Scientific learning is also ongoing at the Community Garden. Engineering students have developed irrigation systems and Wi-Fi access so our student farmers can immediately seek sustainable gardening and pest-control tips online.
Not only does the garden program benefit our students, but it educates local K-12 students, Boy Scouts and Girl Scouts. In fact, the Lewisburg model has been so effective in its outreach that other communities now ask for advice on how to start a program. In February, the University hosted an inaugural community garden conference to extend that outreach.
While the Community Garden is, as its name indicates, community focused, we are also considering a new development with a more campus-centric mission.
Professor Mark Spiro, biology, a key adviser to the Community Garden, is leading a group of faculty who are eager to establish a small farm on campus to supply produce to Dining Services year-round and also serve as a living lab where our students and faculty can put theory into practice.

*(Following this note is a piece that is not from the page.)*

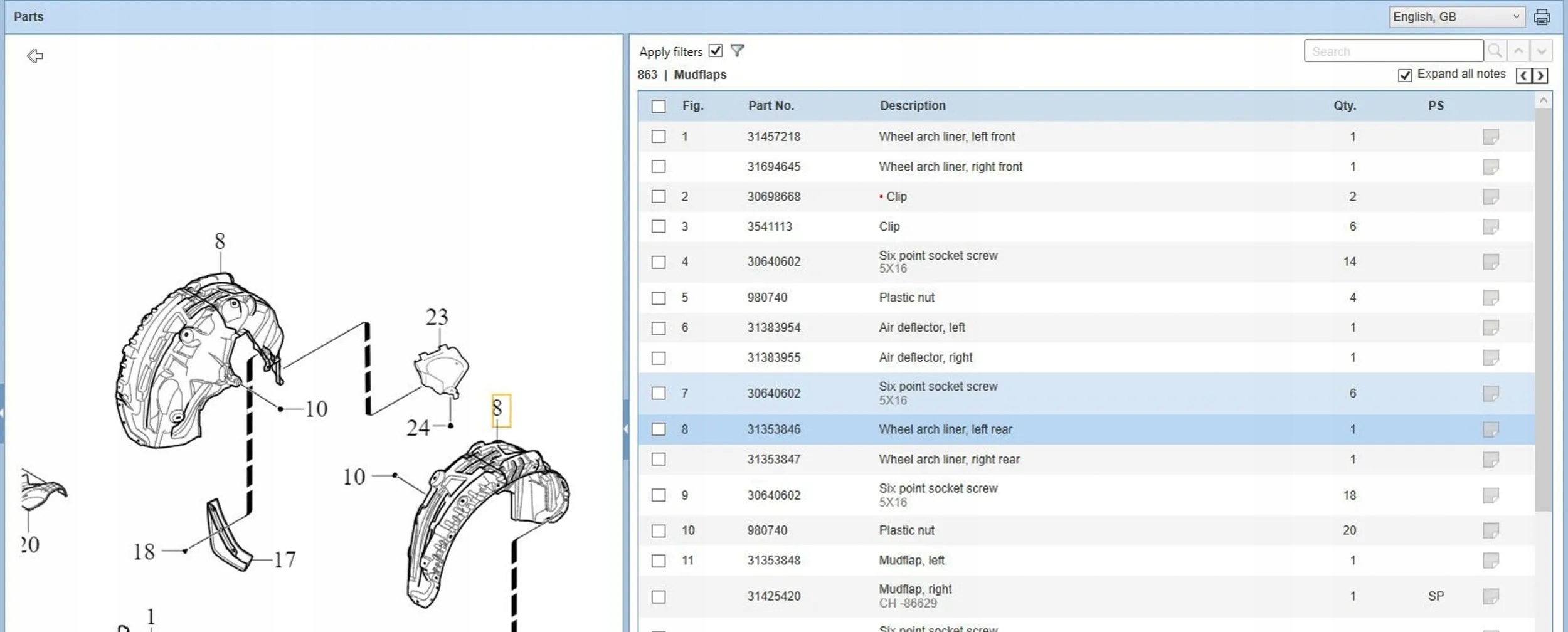The width and height of the screenshot is (1568, 632).
Task: Untick the Apply filters checkbox
Action: pos(715,51)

There, students and faculty could collaborate on research that brings together all three divisions of the University — arts & sciences, engineering and management. A campus farm that would provide fresh fruits and vegetables for our dining hall also comports with our sustainability mission.
While a Bucknell campus farm may be on the horizon, you can turn "On Land & Sea" to see what Bucknell alumni are already doing to sustainably produce food in their aquaculture and agriculture operations across our nation. This story is just a taste of what you can savor in this food-themed issue of Bucknell Magazine.